Aim: Copy out the lines from the line with "Image resolution: width=1024" to the line with "The height and width of the screenshot is (509, 863).", both included, keeping them exactly as they are. Leave the pictures out of your answer.

[Records from a dataset]
(begin)

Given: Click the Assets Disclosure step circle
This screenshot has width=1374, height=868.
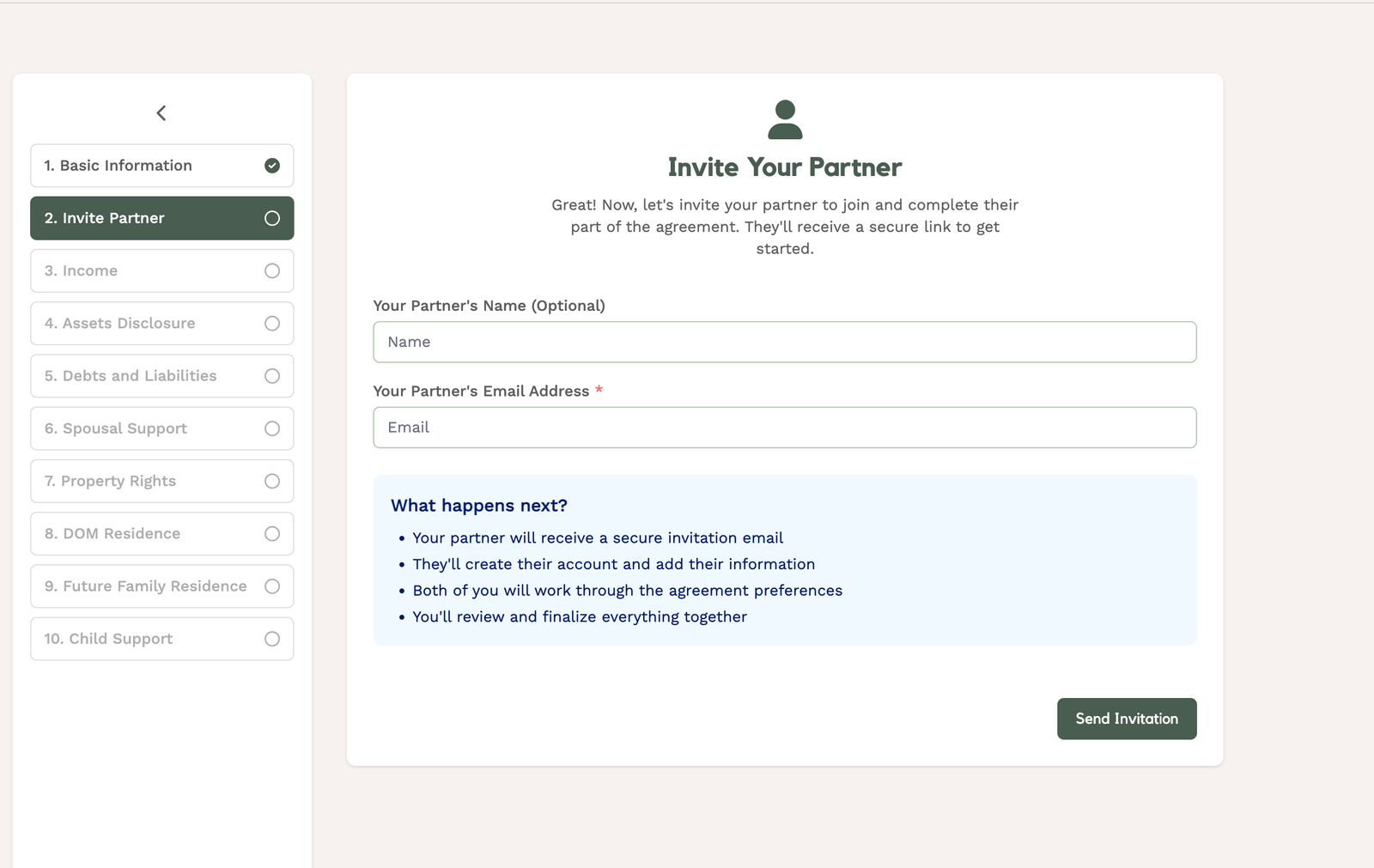Looking at the screenshot, I should pos(272,324).
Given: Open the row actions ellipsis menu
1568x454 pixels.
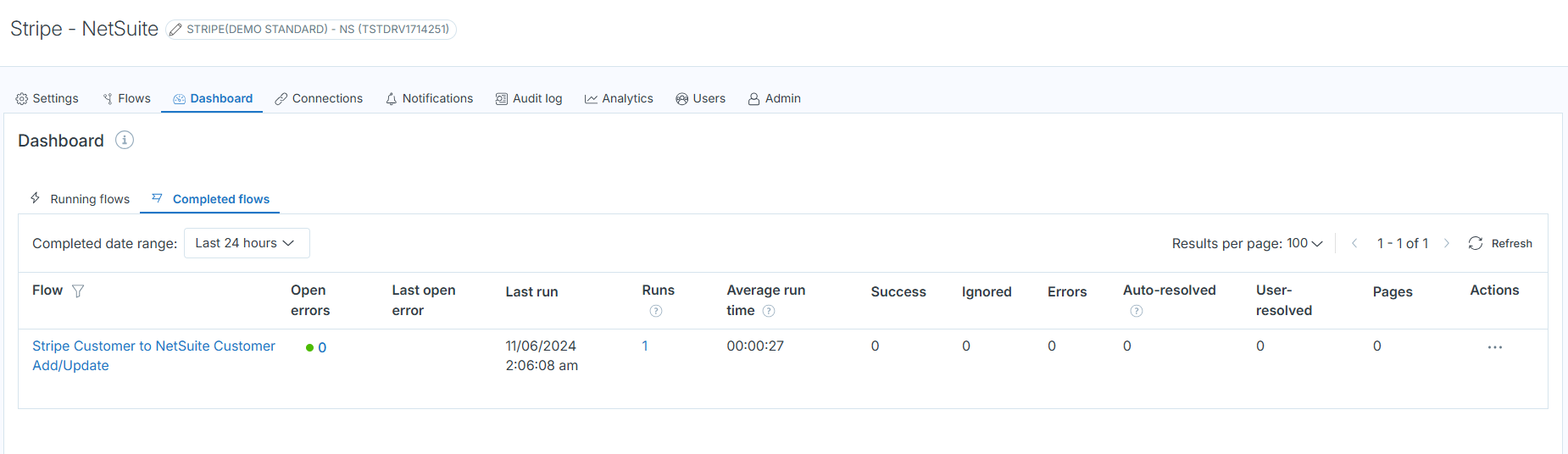Looking at the screenshot, I should (1494, 347).
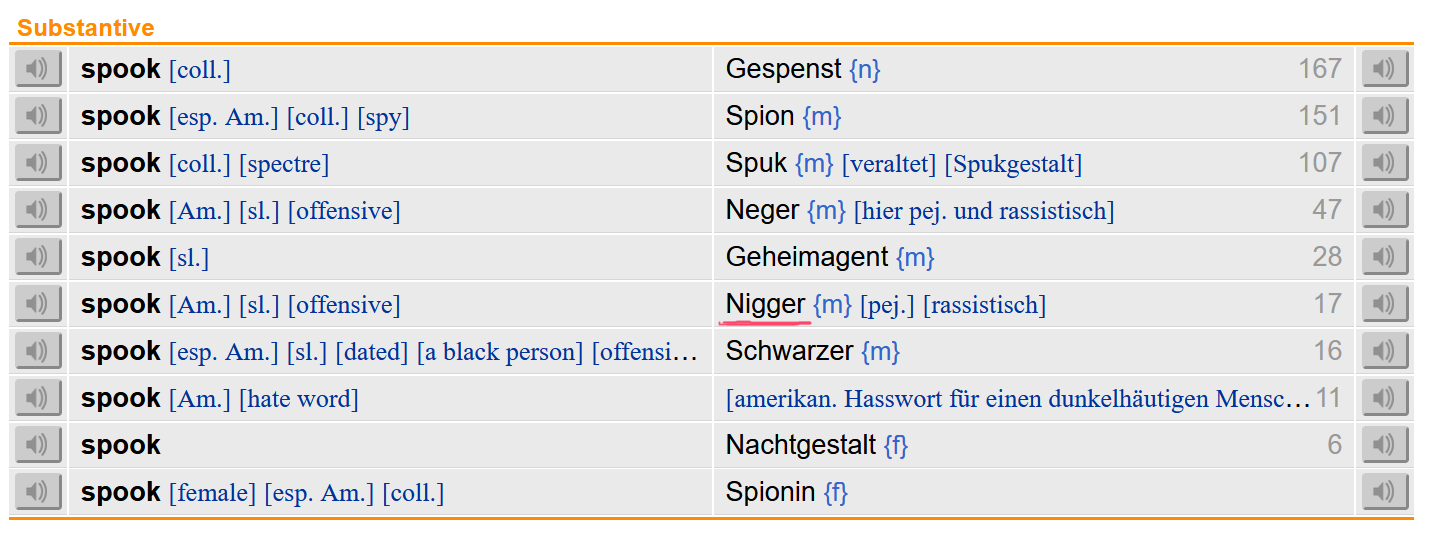Viewport: 1440px width, 543px height.
Task: Play German pronunciation of Spion
Action: coord(1385,116)
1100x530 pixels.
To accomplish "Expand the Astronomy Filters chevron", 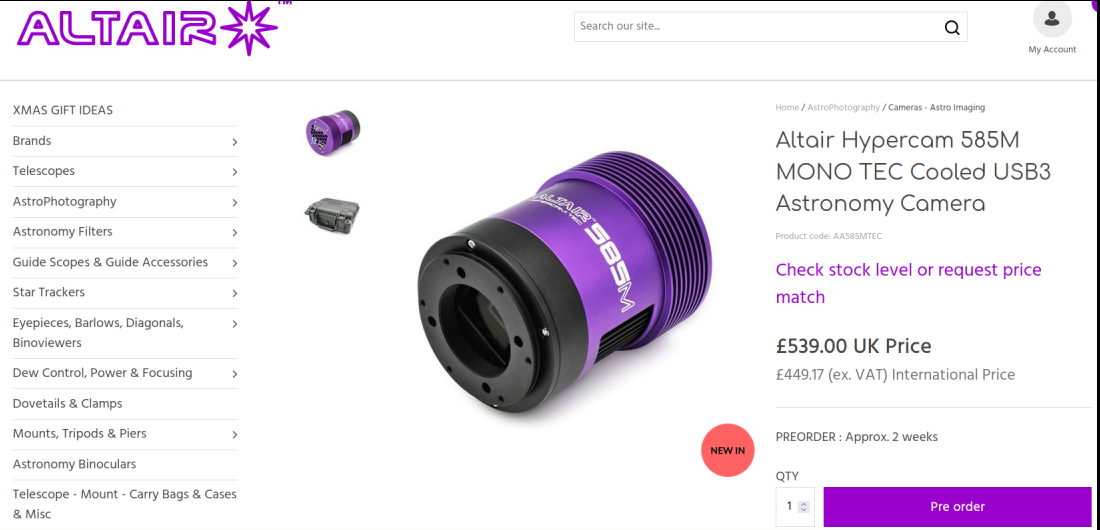I will coord(234,232).
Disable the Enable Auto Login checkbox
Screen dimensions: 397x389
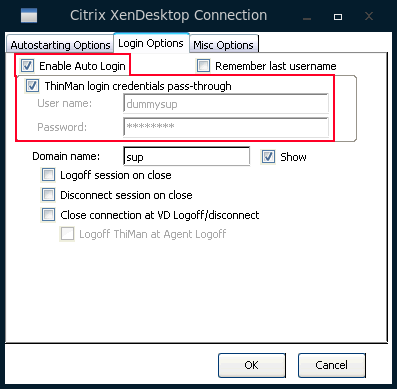[27, 66]
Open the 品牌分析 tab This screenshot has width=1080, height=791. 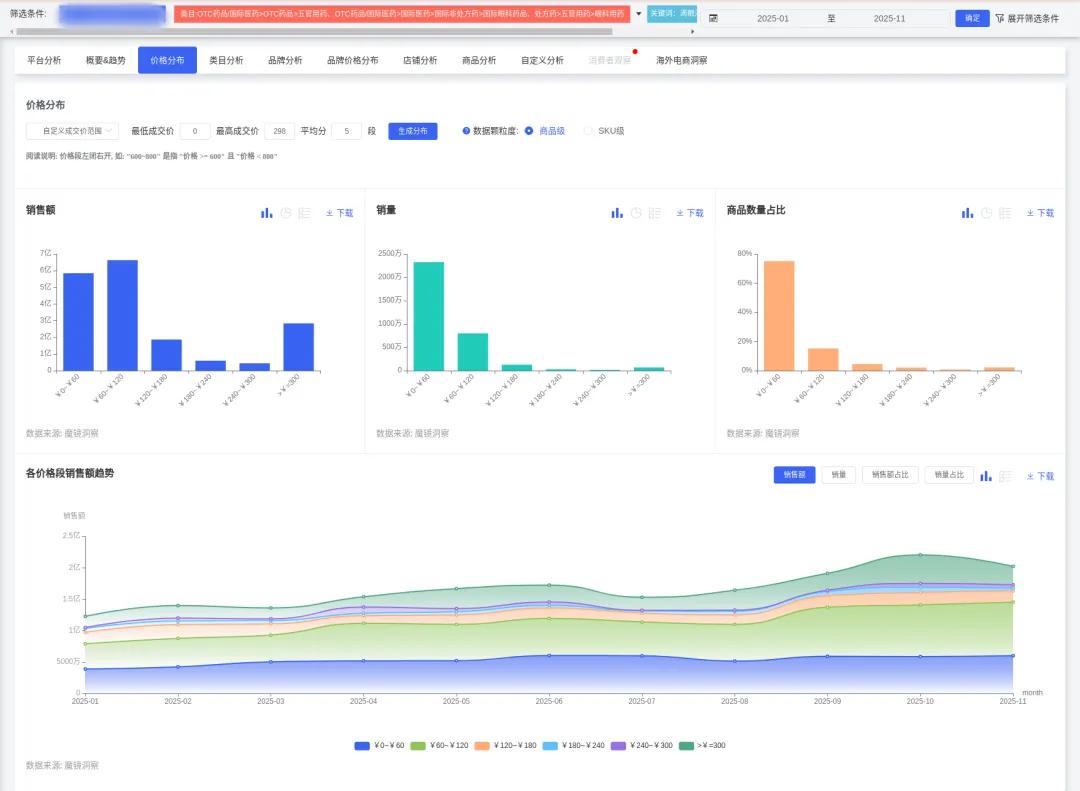pos(285,60)
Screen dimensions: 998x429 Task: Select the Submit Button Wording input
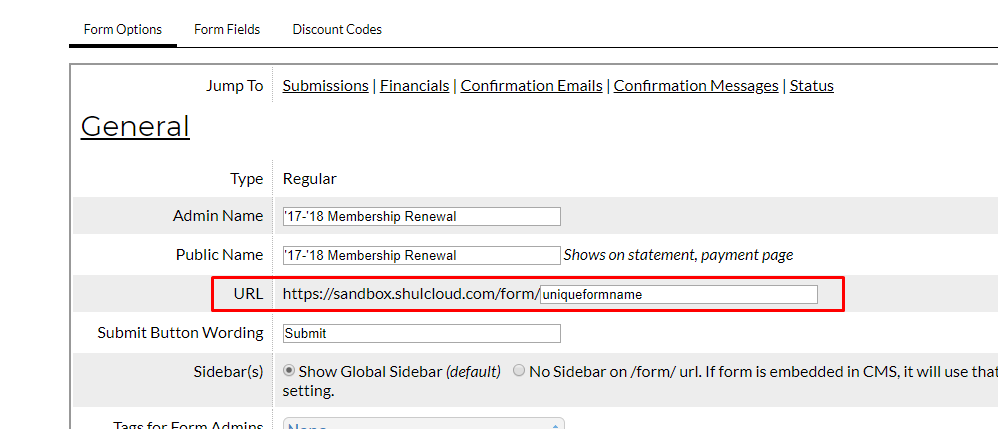pos(421,333)
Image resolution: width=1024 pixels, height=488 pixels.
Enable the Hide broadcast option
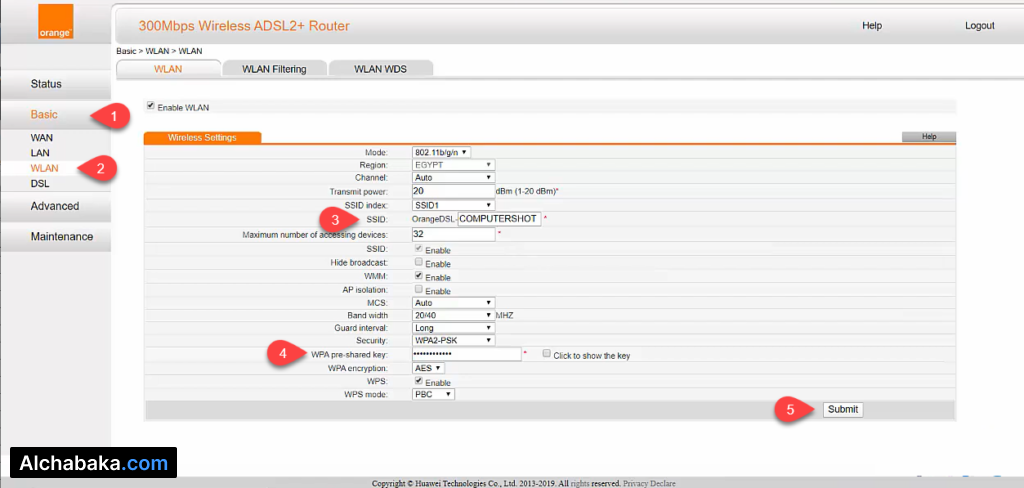coord(418,262)
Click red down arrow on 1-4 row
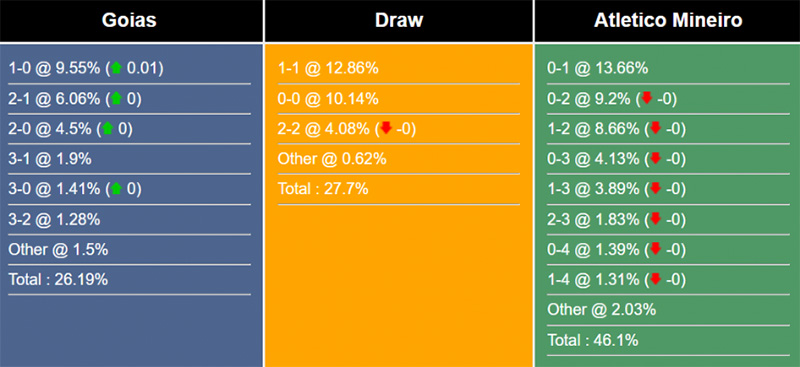This screenshot has height=367, width=800. pyautogui.click(x=656, y=279)
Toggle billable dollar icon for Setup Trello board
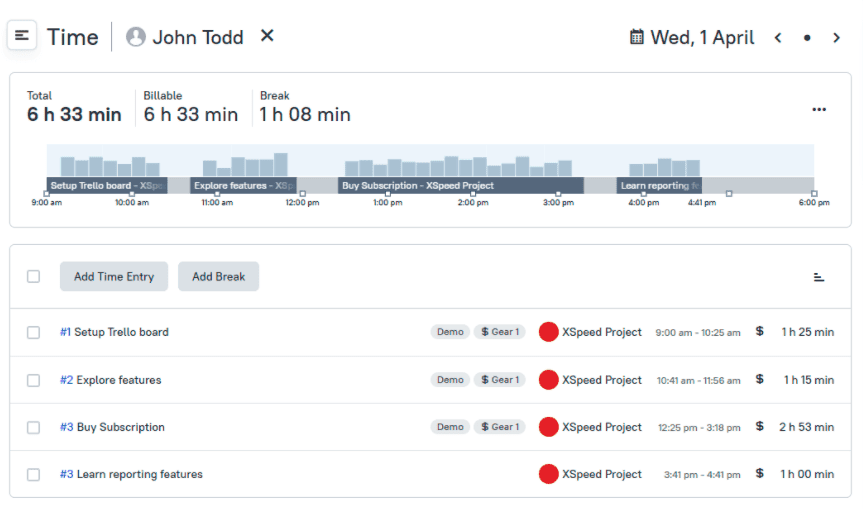The height and width of the screenshot is (509, 863). pyautogui.click(x=759, y=331)
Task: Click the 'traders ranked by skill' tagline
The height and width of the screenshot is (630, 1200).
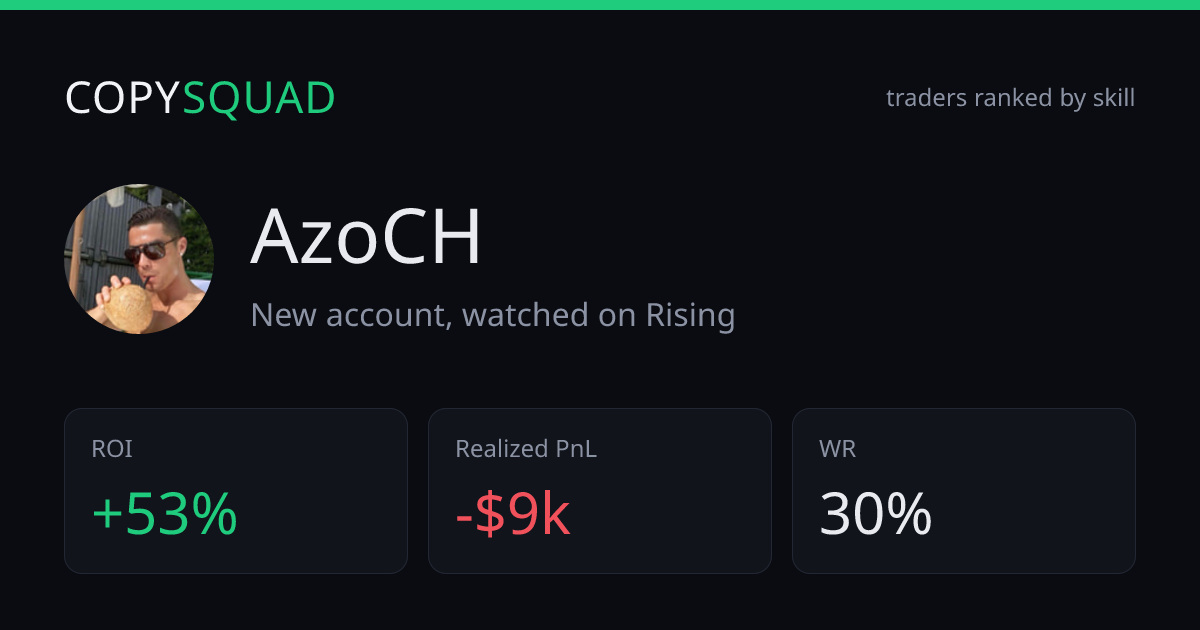Action: point(1010,98)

(end)

Full output:
Image resolution: width=1024 pixels, height=488 pixels.
Enable the Hide broadcast option
coord(418,262)
Click red down arrow on 1-4 row
This screenshot has height=367, width=800. pyautogui.click(x=656, y=279)
Toggle billable dollar icon for Setup Trello board
The height and width of the screenshot is (509, 863). pyautogui.click(x=759, y=331)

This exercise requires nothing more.